Escreva a continuação do artigo sobre o enquadramento da Cimeira dos Açores, começando logo a seguir à última frase apresentada.

_Excerto selecionado_:
----

O Enquadramento da Cimeira dos Açores
Teresa Leal Coelho
Diário Económico de 17 de Março de 2003, Coluna Pensar Portugal
Crimes contra a Humanidade, Crimes de Guerra, Crime de Genocídio, Massacres contra populações civis, Manutenção do poder pelo uso da força, Abuso sistemático e institucionalizado do poder, Violações maciças e reiteradas dos direitos humanos, Corrida ao armamento proibido, Violações reiteradas e ostensivas de resoluções das Nações Unidas, Anexação territorial pela força, Guerra ilícita e ilegítima, Cooperação com Terrorismo Internacional fazem parte do "curriculum vitae" do indivíduo e ditador encarteirado há mais de três décadas Saddam Hussein.

----

_Informação_:
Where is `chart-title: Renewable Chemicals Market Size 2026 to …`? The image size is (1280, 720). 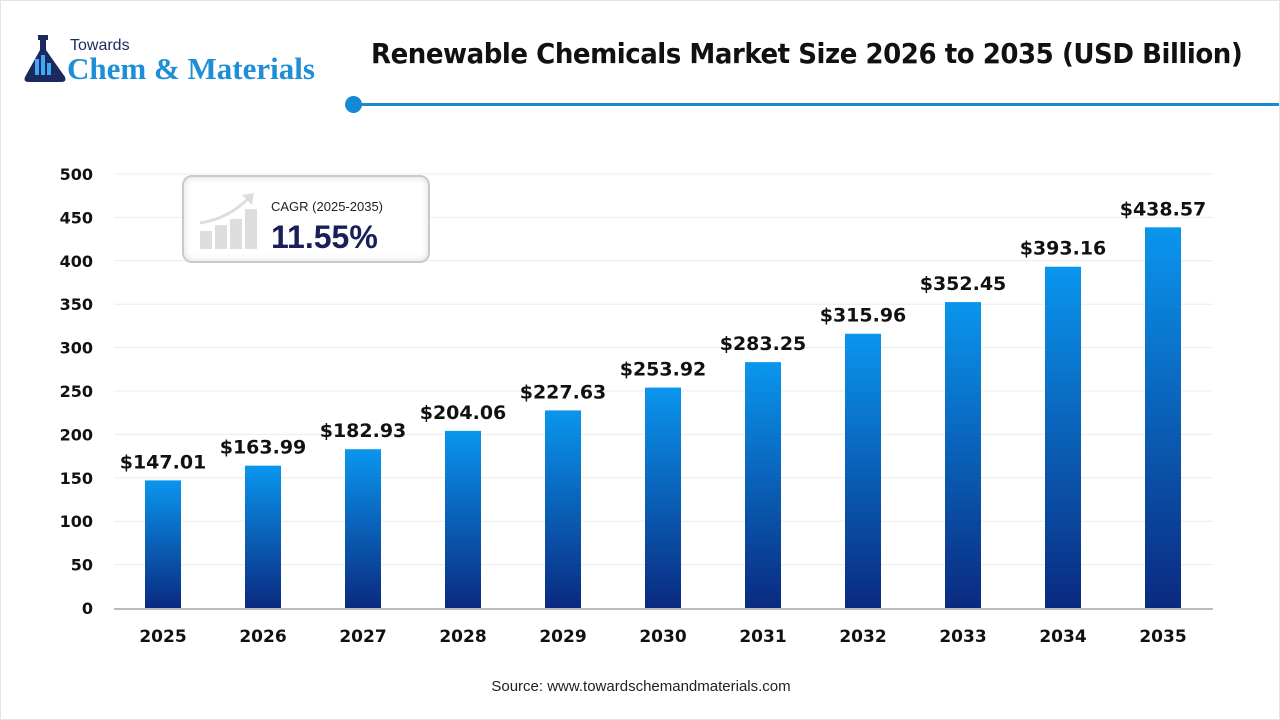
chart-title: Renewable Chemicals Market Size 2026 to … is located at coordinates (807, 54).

----

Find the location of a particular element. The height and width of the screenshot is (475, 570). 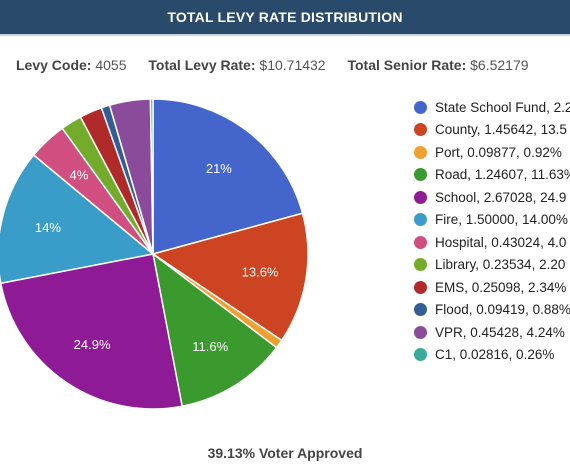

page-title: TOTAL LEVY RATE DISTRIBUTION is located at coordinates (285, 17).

----

_Resposta à tarefa_:
O rol de acusações descrito é meramente enunciativo e a "História" de violações graves atentatórias da legalidade internacional e da salvaguarda humanitária cresce a um ritmo exponencial à medida que a "oportunidade" lhe é concedida através da "prorrogação" do prazo de execução do seu plano. Mais de trinta anos de "convivência" atribulada - mas profícua para o Ditador apesar de raros revezes - com o Conselho de Segurança das Nações Unidas permitiram-lhe um currículo só alcançável se integrado num Sistema Internacional incapaz de prevenir a catástrofe e de assegurar parâmetros mínimos de salvaguarda humanitária.
Neste caso, a incapacidade demonstrada pelo Sistema Internacional institucionalizado pela Carta das Nações Unidas é matéria de facto indubitável. Os factos que consubstanciam os crimes perpetrados por Saddam Hussein e pelo seu regime, bem como os respectivos propósitos para o futuro (que implicam a manutenção da política de corrida ao armamento proibido e a permanente dissimulação patética das violações das resoluções das Nações Unidas em matéria de desarmamento) são do conhecimento público internacional tanto ao nível das opiniões públicas, como dos media e naturalmente dos governos dos Estados que compõem a Comunidade Internacional.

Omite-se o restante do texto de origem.